> **Task description**: If a line of the data contains the word "chevron", it is counted; report how many such lines there are and nothing else.

=== Provided data ===

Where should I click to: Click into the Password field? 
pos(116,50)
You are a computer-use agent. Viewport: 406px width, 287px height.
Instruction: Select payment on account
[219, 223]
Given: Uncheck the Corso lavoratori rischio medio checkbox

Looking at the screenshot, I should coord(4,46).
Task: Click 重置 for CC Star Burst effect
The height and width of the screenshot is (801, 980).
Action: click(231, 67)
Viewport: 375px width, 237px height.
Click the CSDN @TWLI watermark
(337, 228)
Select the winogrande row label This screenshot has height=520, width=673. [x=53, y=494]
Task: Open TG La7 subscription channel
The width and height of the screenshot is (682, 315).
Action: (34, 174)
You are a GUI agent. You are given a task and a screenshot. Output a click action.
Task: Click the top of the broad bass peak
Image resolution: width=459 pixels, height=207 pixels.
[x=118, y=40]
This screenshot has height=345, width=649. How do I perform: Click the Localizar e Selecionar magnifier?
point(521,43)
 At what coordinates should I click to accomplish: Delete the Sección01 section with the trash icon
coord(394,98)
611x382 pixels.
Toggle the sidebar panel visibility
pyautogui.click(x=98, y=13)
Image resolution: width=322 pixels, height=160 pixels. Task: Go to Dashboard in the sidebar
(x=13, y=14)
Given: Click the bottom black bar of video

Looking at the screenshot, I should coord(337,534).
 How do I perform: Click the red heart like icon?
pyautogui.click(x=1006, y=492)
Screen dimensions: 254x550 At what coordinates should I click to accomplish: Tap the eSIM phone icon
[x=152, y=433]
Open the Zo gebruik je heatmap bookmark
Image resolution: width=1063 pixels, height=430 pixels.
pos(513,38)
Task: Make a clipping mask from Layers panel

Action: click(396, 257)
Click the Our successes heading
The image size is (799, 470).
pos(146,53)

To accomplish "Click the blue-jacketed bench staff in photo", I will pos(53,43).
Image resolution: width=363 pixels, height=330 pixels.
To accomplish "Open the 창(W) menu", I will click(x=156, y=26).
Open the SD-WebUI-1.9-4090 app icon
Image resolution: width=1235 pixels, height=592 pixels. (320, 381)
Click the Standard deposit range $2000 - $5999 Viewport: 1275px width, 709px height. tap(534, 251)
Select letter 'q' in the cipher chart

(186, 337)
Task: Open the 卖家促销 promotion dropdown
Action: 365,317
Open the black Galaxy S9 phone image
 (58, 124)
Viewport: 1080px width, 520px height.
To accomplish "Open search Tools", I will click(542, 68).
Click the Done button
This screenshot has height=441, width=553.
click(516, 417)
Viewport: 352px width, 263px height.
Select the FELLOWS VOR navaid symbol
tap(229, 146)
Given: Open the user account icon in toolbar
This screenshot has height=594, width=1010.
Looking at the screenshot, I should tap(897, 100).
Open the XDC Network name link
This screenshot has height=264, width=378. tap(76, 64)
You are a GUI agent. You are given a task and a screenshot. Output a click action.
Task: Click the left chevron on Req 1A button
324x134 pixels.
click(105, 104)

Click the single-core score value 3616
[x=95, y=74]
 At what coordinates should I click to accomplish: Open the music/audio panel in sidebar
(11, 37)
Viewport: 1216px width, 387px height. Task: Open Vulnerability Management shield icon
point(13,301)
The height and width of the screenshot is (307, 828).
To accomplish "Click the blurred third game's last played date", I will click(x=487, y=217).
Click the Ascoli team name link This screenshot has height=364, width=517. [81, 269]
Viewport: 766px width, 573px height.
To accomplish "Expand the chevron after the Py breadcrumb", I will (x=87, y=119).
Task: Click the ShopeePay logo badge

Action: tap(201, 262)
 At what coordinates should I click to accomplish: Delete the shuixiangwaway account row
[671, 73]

===

> **Output below**: 2